*EXERCISE*.
Copy the items below word for word, from the line containing "Given: Click the" up to and including the line containing "Looking at the". Leave the pictures out of your copy.

*DATA FOR THIS TASK*.
^^^^^^^^^^^^^^^^
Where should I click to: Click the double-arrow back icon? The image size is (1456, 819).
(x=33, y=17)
^^^^^^^^^^^^^^^^
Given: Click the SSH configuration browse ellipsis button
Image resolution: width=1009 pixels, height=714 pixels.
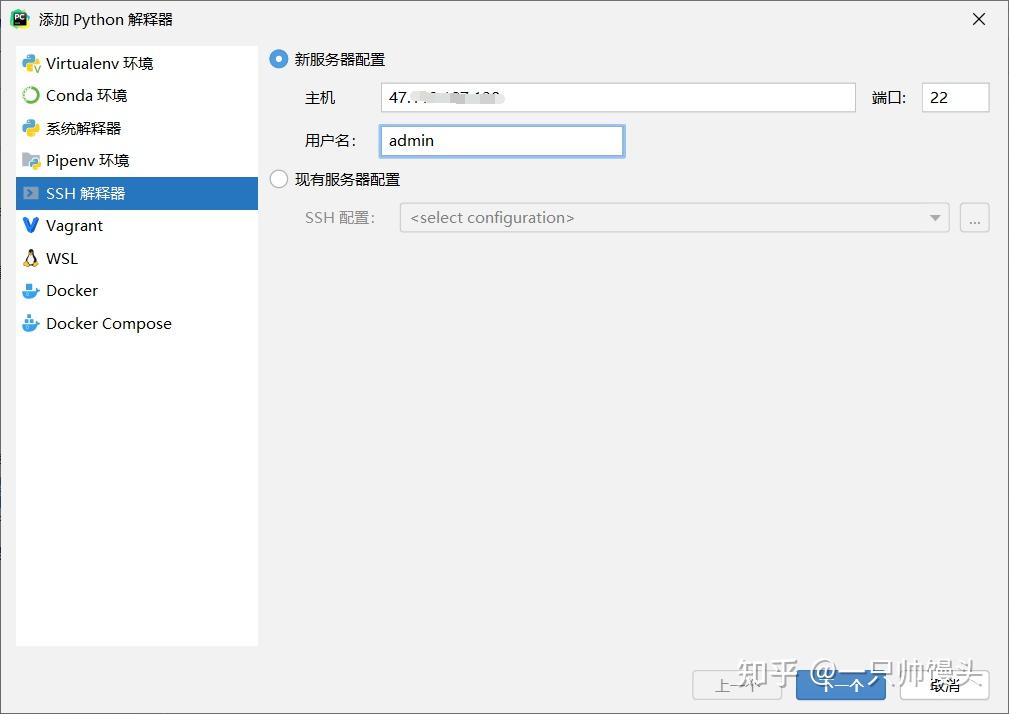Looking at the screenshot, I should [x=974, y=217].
^^^^^^^^^^^^^^^^
*WRITTEN SOLUTION*.
Given: Click the SSH configuration browse ellipsis button
Image resolution: width=1009 pixels, height=714 pixels.
Looking at the screenshot, I should [x=974, y=217].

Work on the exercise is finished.